Hemos aprendido que llorar en el trabajo es lo peor que se puede hacer. Salvo que alguien muera, verter lágrimas por rabia, frustración, desesperación o impotencia parece estar prohibido, porque podría dar a entender que la persona no es capaz de desempeñar su tarea con la profesionalidad requerida.
Sin embargo, según las estadísticas, aproximadamente el 50% de los trabajadores reconoce haber llorado en su puesto de trabajo; y esto ocurre en mayor medida entre las mujeres —a quienes tradicionalmente se les ha dado más libertad para mostrar sus emociones— que entre los hombres.
Pero, llorar no debe ser visto como algo de lo que haya que arrepentirse. Cualquiera puede encontrarse al límite y estallar en lágrimas, como una manifestación catártica para liberar su tensión.
Es verdad que una buena educación emocional nos permite gestionar las situaciones de la mejor forma posible en cada momento y en cada lugar, y que el llanto no debería pasar de ser una expresión ocasional y jamás habitual, pero cuando uno ha descargado sus problemas de esta forma en el ámbito laboral, lo mejor es revisar el estado emocional y tratar de buscar soluciones.
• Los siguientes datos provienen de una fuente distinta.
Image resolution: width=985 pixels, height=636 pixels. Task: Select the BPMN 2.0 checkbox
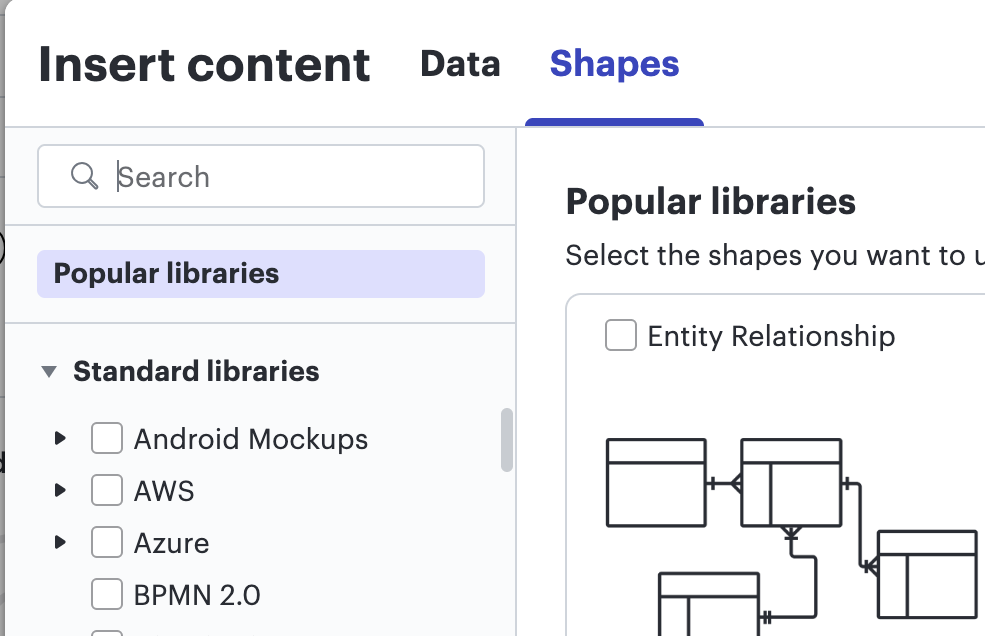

Llorar no significa ser incompetente. El llanto es una respuesta biológica a la angustia, no tiene nada que ver con el desempeño y no puede dañar la reputación profesional. Ni siquiera suele generar un mal ambiente laboral, a diferencia de las situaciones tóxicas, manipuladoras, injustas o intimidantes que sí minan el bienestar corporativo. Llorar solo demuestra que la persona es humana y que necesita apoyo.